3 [us] spent in [py3] to process ( x in range( 10E+0000 ) ) 2 [us] spent in [py3] to process ( x in range( 10E+0001 ) ) 1 [us] spent in [py3] to process ( x in range( 10E+0002 ) ) 2 [us] spent in [py3] to process ( x in range( 10E+0003 ) ) 1 [us] spent in [py3] to process ( x in range( 10E+0004 ) ) 1 [us] spent in [py3] to process ( x in range( 10E+0005 ) ) 1 [us] spent in [py3] to process ( x in range( 10E+0006 ) ) 1 [us] spent in [py3] to process ( x in range( 10E+0007 ) ) 1 [us] spent in [py3] to process ( x in range( 10E+0008 ) ) 1 [us] spent in [py3] to process ( x in range( 10E+0009 ) ) 2 [us] spent in [py3] to process ( x in range( 10E+0010 ) ) 1 [us] spent in [py3] to process ( x in range( 10E+0011 ) )

在Python2中，range()和xrange()都没有逃出O( N )缩放的陷阱，其中xrange()-generator 似乎只运行 2 倍慢

>>> from zmq import Stopwatch >>> aClk = Stopwatch() >>> for expo in xrange( 8 ): ... a = int( 10**expo); x = a-2; aClk.start(); _ = ( x in range( a ) );aClk.stop() ... 3L 8L 5L 40L 337L 3787L 40466L 401572L >>> for expo in xrange( 8 ): ... a = int( 10**expo); x = a-2; aClk.start(); _ = ( x in xrange( a ) );aClk.stop() ... 3L 10L 7L 77L 271L 2772L 28338L 280464L

range-bounds 语法享有 O( 1 ) 常数时间 ~ < 1 [us]，如前所述上面，所以再次比较的标准是：

>>> for expo in xrange( 8 ): ... a = int( 10**expo); x = a-2; aClk.start(); _ = ( 0 <= x < a );aClk.stop() ... 2L 0L 1L 0L 0L 1L 0L 1L

Answer 3

range in Python 2 is that it creates a list of values, so x in range(a) will create a list and linearly scan that list. xrange的问题应该是生成器的问题，但是并没有快多少；可能仍然只是线性扫描值，只是没有先创建整个列表。
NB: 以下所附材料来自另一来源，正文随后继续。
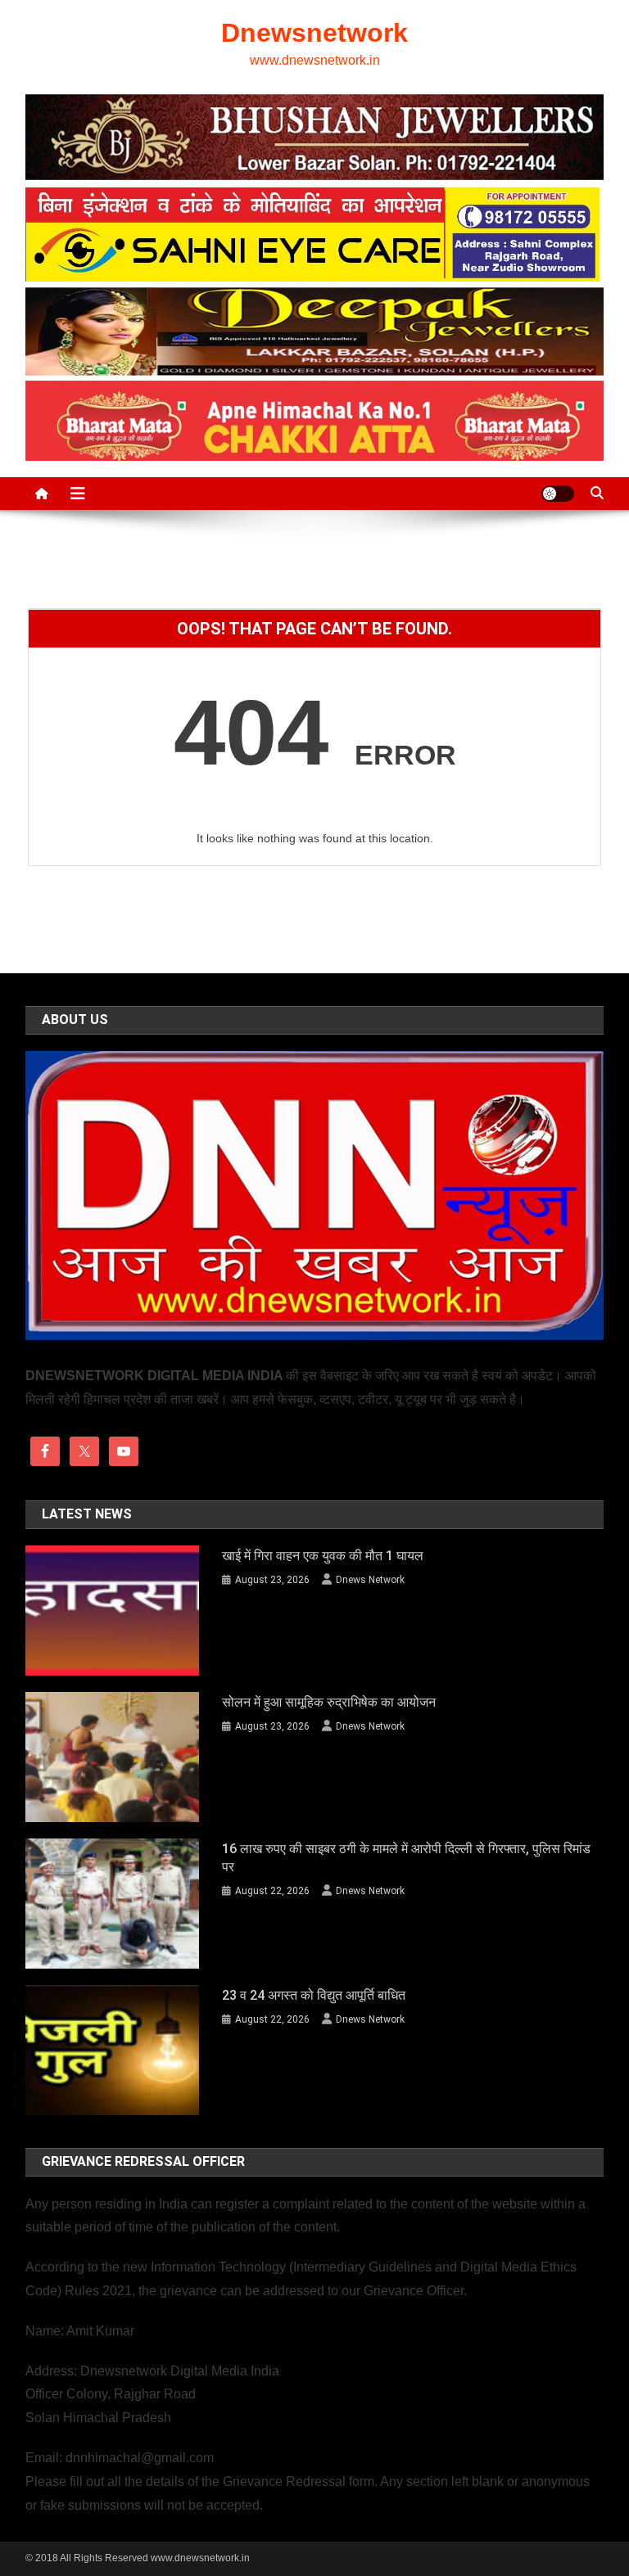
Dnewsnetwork (314, 32)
In [2]: %timeit 5*10**5 in range(10**6 + 1)  # Python 2
10 loops, best of 3: 18.1 ms per loop

In [3]: %timeit 5*10**5 in xrange(10**6 + 1) # Python 2
100 loops, best of 3: 6.21 ms per loop

In , range 更聪明，不仅不创建整个列表，而且还提供了 contains 检查的快速实现。
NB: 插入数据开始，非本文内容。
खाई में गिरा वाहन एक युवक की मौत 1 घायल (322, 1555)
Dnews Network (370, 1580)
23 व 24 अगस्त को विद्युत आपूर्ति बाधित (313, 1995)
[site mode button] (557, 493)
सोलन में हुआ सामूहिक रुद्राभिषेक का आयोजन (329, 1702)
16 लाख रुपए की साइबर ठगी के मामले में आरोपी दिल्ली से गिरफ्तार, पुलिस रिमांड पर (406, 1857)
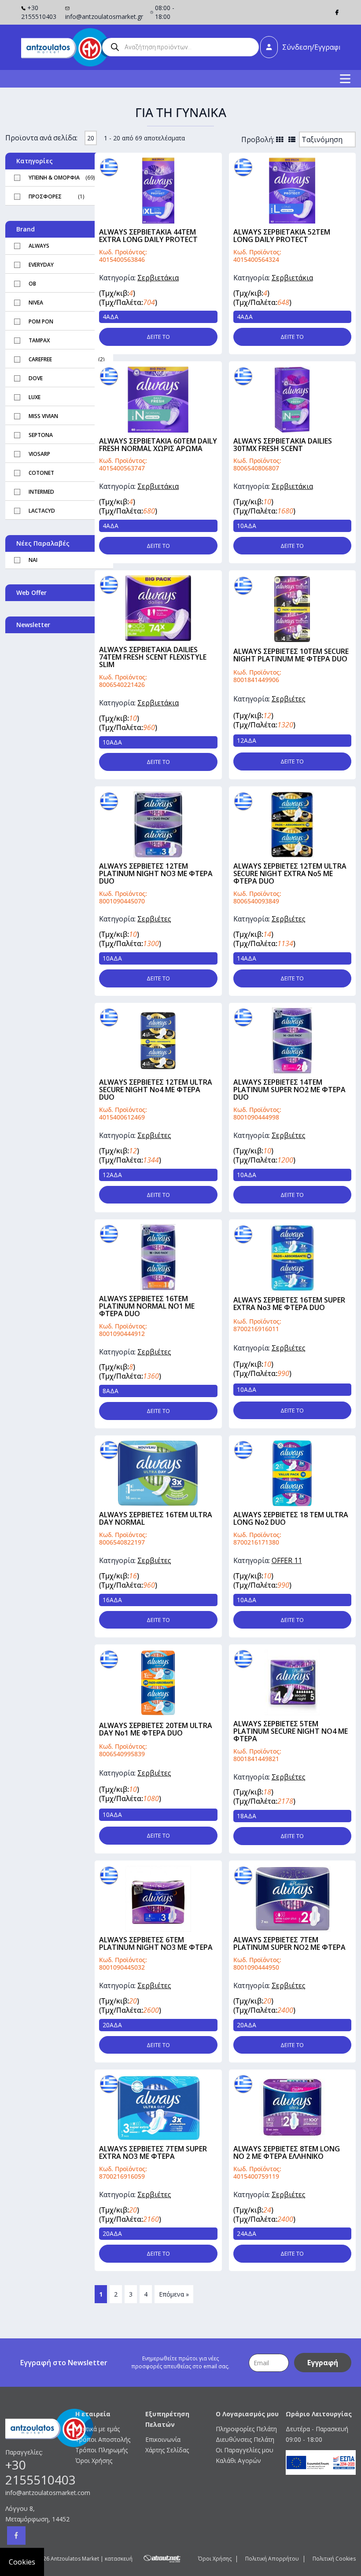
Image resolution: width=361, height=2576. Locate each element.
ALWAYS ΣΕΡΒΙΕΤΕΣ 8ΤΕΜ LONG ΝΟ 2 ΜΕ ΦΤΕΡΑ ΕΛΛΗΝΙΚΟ (286, 2152)
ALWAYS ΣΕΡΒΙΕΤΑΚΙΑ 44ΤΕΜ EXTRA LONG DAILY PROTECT (148, 235)
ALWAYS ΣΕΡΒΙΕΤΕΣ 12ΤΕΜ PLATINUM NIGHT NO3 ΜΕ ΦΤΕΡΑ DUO (156, 873)
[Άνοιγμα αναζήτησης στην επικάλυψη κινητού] (180, 47)
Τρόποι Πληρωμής (101, 2450)
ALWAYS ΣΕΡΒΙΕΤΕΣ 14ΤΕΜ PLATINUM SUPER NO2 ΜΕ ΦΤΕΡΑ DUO (289, 1089)
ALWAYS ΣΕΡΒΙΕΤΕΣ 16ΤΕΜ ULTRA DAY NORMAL (155, 1518)
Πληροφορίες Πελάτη (246, 2429)
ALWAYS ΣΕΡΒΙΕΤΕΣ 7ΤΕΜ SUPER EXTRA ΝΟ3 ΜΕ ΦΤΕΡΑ (153, 2152)
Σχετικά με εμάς (97, 2429)
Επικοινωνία (162, 2439)
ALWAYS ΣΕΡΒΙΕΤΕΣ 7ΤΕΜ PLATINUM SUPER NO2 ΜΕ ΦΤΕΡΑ (289, 1943)
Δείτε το (158, 337)
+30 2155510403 (38, 12)
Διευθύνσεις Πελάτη (245, 2439)
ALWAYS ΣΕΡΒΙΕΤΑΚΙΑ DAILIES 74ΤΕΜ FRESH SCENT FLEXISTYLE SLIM (152, 657)
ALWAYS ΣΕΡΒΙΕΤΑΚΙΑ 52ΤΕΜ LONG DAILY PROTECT (281, 235)
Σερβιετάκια (158, 278)
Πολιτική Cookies (334, 2558)
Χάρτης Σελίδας (167, 2450)
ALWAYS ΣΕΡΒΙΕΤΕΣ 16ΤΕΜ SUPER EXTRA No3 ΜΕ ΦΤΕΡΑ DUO (289, 1303)
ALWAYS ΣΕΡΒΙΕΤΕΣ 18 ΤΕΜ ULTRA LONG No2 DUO (290, 1518)
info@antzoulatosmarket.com (40, 2492)
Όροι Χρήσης (93, 2460)
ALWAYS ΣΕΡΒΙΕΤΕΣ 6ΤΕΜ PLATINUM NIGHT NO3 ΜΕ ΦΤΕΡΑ (156, 1943)
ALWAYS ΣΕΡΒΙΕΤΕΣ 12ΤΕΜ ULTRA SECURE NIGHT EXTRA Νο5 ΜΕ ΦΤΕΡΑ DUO (289, 873)
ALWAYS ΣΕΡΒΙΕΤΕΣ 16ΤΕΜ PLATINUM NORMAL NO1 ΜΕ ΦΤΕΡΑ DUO (147, 1306)
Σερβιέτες (289, 699)
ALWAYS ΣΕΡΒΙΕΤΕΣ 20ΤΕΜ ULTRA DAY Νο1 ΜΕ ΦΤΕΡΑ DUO (155, 1729)
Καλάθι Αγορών (238, 2460)
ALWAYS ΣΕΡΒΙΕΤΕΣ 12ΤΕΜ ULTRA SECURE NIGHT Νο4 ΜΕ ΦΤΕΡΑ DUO (155, 1089)
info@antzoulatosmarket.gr (104, 16)
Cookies (22, 2562)
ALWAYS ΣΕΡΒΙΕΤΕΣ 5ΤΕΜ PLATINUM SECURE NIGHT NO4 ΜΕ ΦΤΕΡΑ (290, 1731)
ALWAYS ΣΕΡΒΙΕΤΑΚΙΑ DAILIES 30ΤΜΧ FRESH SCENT (282, 444)
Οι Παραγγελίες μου (244, 2450)
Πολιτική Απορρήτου (272, 2558)
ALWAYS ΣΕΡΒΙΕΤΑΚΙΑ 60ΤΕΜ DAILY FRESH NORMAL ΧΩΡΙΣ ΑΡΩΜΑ (158, 444)
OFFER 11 (287, 1560)
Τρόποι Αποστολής (102, 2439)
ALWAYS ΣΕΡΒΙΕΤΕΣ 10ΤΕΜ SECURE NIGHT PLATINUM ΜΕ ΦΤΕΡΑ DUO (291, 655)
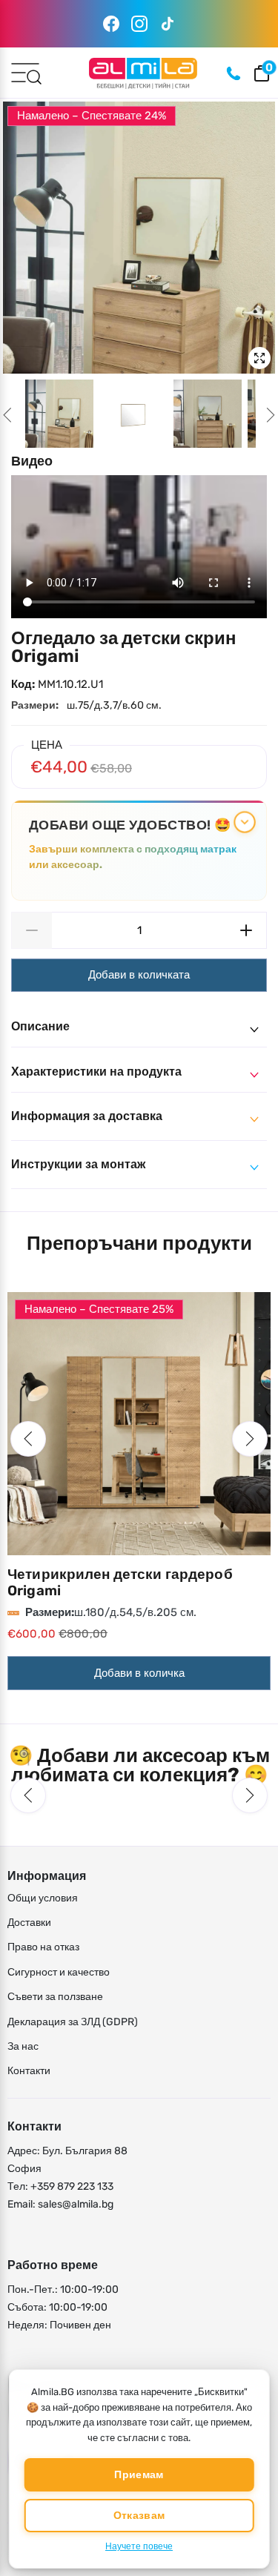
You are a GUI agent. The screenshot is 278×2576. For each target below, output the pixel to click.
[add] (246, 930)
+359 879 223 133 (71, 2186)
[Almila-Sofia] (142, 73)
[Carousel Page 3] (208, 414)
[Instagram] (139, 24)
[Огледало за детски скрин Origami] (139, 238)
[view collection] (139, 1423)
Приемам (138, 2475)
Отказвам (139, 2515)
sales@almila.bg (75, 2204)
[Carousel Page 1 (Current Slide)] (59, 414)
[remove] (31, 930)
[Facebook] (111, 24)
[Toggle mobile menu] (25, 72)
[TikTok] (167, 24)
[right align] (270, 415)
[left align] (7, 415)
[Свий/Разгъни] (244, 822)
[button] (28, 1439)
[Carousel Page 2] (133, 414)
In [1]: %timeit 5*10**5 in range(10**6 + 1)  # Python 3
1000000 loops, best of 3: 324 ns per loop

更快，恕我直言，可读性更强：使用比较链：

In [2]: %timeit 0 <= 5*10**5 < 10**6 + 1     # Python 2 or 3
10000000 loops, best of 3: 46.6 ns per loop

Should I use x >= 0 and x < a and never write x in range(a) ever again? Is there an even better way of writing it?

"No"、"it depends" 和 "yes"。您不应使用 x >= 0 and x < a，因为 0 <= x < a 更短且更易于解析（对于弱小的人），并被解释为 (0 <= x) and (x < a)。而且你不应该在Python2中使用in range，但是在Python3中，你可以使用如果你喜欢的话。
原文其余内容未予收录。